3London yang melihat L mengusap matanya yang basah segera menyadari apa yang sedang dipikirkan gadis itu. Ia menarik L itu ke pelukannya dan mengusap-usap kepalanya. Ia tidak berkata apa-apa karena tak ingin membuat L merasa canggung.     

Setelah puas memamerkan anak-anaknya kepada ayah dan ibunya yang sudah rindu, Aleksis tidak lupa menyapa L. "Hai, kau pasti L. Senang bertemu denganmu."     

Gadis itu mengangkat wajahnya ketika mendengar namanya dipanggil. Ia tertegun dan tidak tahu harus berkata apa. Akhirnya ia hanya mengangguk.     

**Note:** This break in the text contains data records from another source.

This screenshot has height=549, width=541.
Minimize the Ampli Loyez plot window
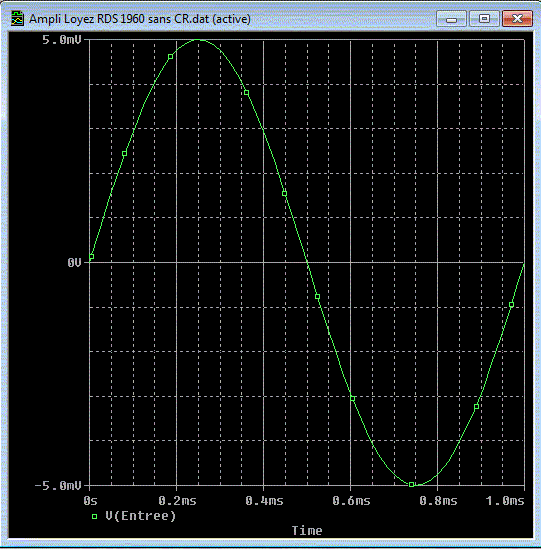point(451,19)
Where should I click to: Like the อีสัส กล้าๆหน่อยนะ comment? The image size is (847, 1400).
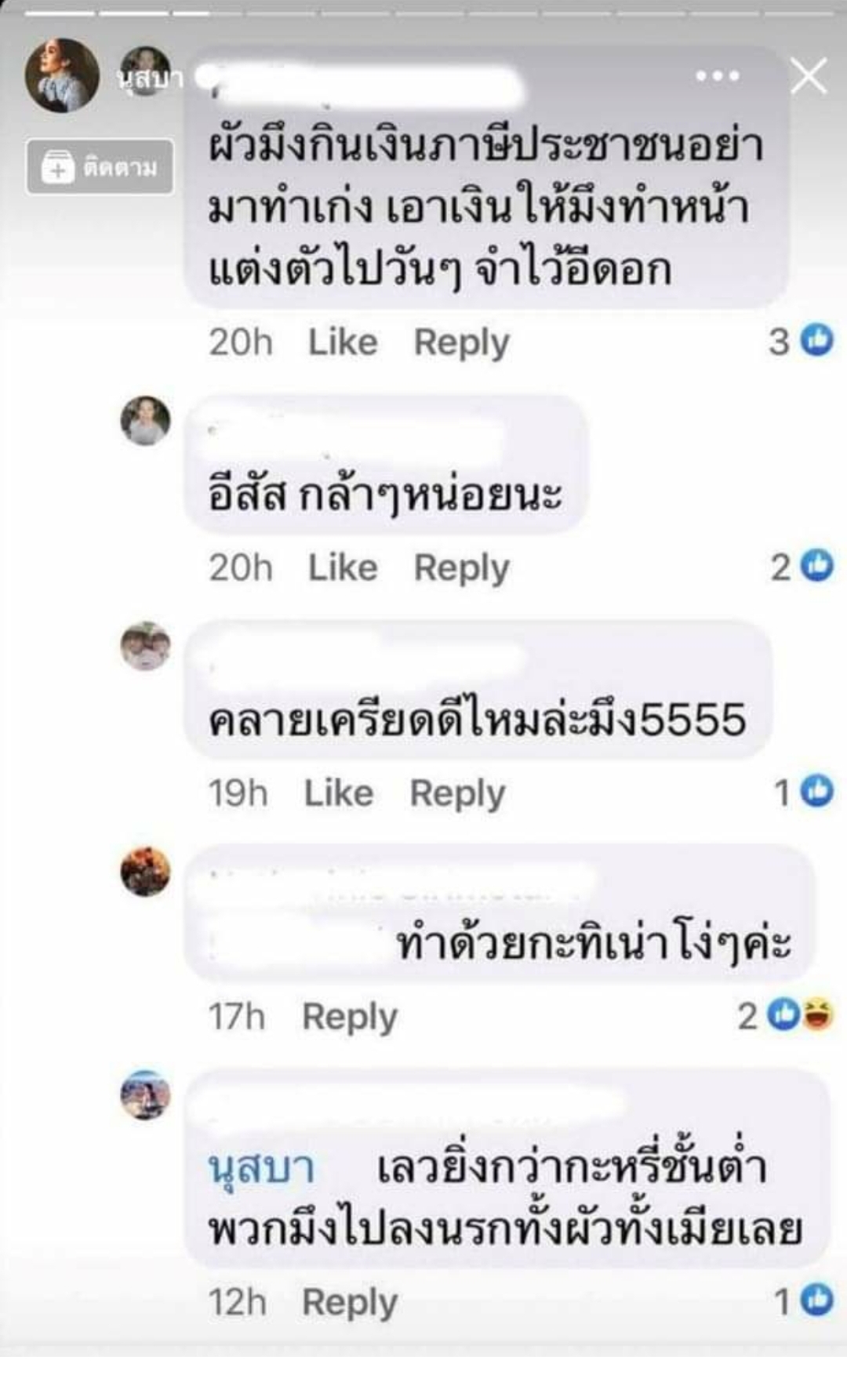click(343, 568)
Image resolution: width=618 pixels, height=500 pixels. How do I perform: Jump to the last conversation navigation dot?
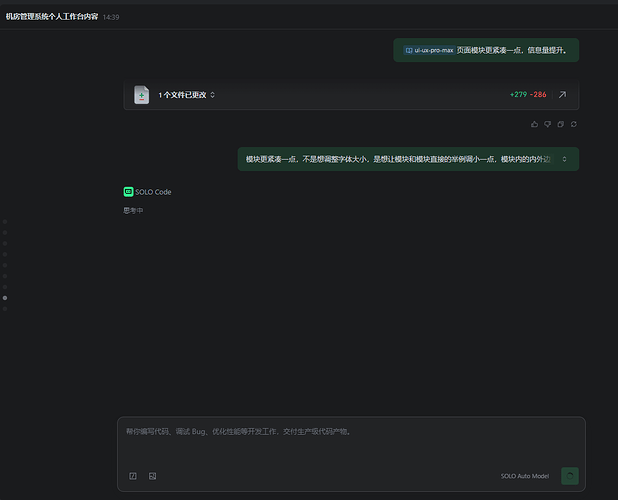5,309
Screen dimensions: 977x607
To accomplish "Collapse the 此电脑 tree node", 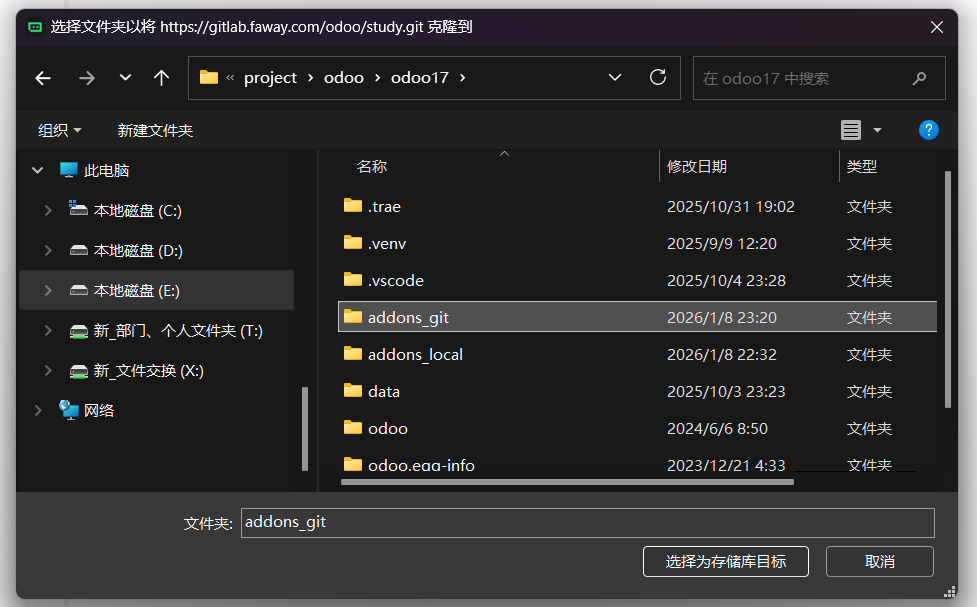I will 38,171.

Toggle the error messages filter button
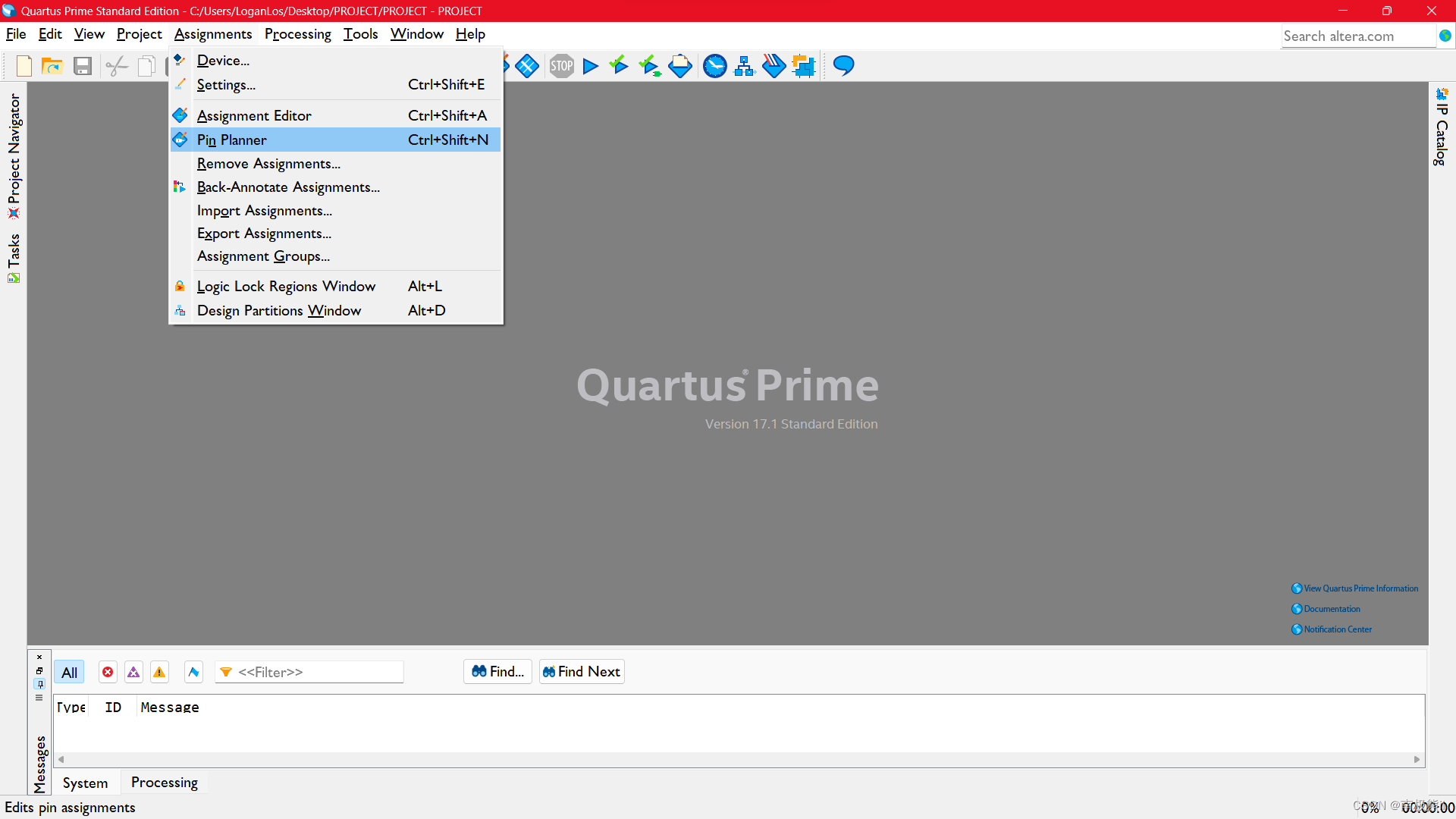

"Adikku sudah banyak bercerita tentangmu saat ia menjengukku ke Singapura. Aku sudah tidak sabar ingin bertemu denganmu langsung." Aleksis tersenyum manis sekali dan untuk sesaat rasa canggung L menjadi hilang. Ia tidak mengira kakak London ternyata bersikap sangat ramah kepadanya.     

"Terima kasih." L mengangguk pelan.      

"Jadi kapan pernikahannya?" tanya Aleksis, sambil menatap ke arah adiknya. "Kami akan datang ke Eropa minggu depan. Kenapa tidak sekalian menikah saja? Jadi kita bisa berkumpul semuanya."     

London menunjuk kepada L sambil mengangkat bahu. "Aku sih terserah L saja. Besok pun aku bisa."     

L buru-buru menyikut London yang bicara sembarangan. "Kau ini kenapa sih? Aku kan sudah bilang aku mesti memutuskan hubungan dengan keluarga Swann dulu."     

"Iya, itu bisa diurus secepatnya," kata London. "Aku sedang mengusahakan itu. Kau percayakan saja kepadaku. Yang penting sekarang adalah, apa yang kau inginkan."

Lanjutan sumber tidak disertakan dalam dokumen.